Accell Group’s performance in 2020

2020 was a turbulent and remarkable year for Accell Group. The COVID-19 pandemic had a huge impact on the revenues of Accell Group in the first two months, March and April, of the COVID-19 pandemic as we were facing lockdowns and subsequent shop closings in our sales countries. After the reopening of the shops in several countries, the COVID-19 pandemic acted as a catalyst for bicycle demand with governments, cities, companies and consumers firmly embracing the benefits of cycling for personal health, business and the environment.

Net turnover of Accell Group increased 17% fully organic to € 1.3 billion, due to a fast recovery after the first lockdowns and a sustained high demand, with particular strong contributions from the e-bike and e-cargo bike categories and from parts & accessories. Combined with strict costs and cash discipline and partly offset by pandemic-related supply chain inefficiencies, this led to an EBIT of € 74.7 million versus € 60.0 million in 2019. Driven by the higher EBIT and due to favourable tax effects, net profit for the year came in at € 64.8 million.

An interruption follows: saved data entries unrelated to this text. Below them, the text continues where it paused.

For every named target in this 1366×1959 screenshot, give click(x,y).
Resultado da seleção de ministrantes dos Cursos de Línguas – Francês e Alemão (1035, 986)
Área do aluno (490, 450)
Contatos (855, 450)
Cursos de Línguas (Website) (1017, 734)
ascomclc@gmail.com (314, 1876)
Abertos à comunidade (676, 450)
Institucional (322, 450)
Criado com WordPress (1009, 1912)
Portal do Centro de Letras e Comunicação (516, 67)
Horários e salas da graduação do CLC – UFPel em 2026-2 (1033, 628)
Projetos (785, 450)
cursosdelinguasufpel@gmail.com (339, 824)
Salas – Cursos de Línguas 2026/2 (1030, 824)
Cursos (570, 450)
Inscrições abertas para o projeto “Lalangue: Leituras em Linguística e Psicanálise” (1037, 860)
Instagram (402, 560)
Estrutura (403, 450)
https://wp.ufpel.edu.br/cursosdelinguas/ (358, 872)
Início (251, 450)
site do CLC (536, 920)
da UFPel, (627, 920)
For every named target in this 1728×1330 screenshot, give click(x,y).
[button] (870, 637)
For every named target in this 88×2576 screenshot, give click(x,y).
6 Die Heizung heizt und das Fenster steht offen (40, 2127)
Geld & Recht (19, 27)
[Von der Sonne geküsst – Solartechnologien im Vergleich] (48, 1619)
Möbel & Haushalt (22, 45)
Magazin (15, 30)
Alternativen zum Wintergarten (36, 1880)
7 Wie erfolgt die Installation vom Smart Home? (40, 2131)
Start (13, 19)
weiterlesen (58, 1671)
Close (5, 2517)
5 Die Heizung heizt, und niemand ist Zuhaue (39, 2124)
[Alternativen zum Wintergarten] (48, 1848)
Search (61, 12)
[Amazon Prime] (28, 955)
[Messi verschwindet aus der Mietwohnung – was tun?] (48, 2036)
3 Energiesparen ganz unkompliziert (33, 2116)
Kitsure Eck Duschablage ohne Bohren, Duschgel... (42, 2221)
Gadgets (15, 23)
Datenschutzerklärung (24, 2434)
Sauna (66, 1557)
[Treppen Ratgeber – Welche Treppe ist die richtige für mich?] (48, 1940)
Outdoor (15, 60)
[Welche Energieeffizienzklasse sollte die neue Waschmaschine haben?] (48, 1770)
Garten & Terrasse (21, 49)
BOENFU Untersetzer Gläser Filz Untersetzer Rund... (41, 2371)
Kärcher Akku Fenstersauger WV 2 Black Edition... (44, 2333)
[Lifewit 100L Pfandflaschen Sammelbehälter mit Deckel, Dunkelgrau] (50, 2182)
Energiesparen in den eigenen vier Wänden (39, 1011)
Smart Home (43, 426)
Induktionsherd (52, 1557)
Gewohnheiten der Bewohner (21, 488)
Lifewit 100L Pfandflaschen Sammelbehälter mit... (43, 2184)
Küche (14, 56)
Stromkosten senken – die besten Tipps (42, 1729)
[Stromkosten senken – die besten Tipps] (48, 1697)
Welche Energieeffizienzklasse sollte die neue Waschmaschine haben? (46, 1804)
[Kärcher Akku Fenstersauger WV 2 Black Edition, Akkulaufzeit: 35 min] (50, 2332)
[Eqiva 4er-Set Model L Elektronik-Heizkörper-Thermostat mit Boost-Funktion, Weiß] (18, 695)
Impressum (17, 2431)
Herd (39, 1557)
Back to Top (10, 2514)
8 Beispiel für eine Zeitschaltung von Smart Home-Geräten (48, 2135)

Trade working capital sharply improved from 32.4% to 19.4% of net turnover due to lower inventories and stricter cash management in response to COVID-19 pandemic. Free cash flow improved significantly to € 195.4 million compared to -/- € 61.6 million in 2019.

3.3.1

Overview 2020

In early 2020 the Supervisory Board completed the review of the remuneration policy for the Board of Management and the drafting of the remuneration policy for the Supervisory Board to ensure compliance with the revised EU Shareholders’ Rights Directive, following its implementation in Dutch law as per 1 December 2019. The review  resulted in adjustments to the remuneration policy for the Board of Management. The Works Council issued a positive advice in respect of the proposed Remuneration Policies for the Board of Management and the Supervisory Board. Both remuneration policies were submitted to and adopted by the General Meeting of Shareholders on 22 April 2020. Simultaneously, the General Meeting approved the arrangement for the allotment of performance related shares to the members of the Board of Management. 

In 2020, Accell Group monitored to what extent COVID-19 impacted the Company's business and financial performance and discussed the potential impact of the pandemic on remuneration. Given the huge impact of COVID-19 on society in general and on Accell Group in particular in the period March to May 2020, the Board of Management stated during the General Meeting of 22 April 2020 that it had unanimously decided to refrain from any form of variable compensation over 2020. In addition, the CEO, Mr. Anbeek, noted during this General Meeting that he had decided to refrain from the proposed increase in his short-term incentive (cash bonus) in general. The Supervisory Board endorsed the decisions of the members of the Board of Management. 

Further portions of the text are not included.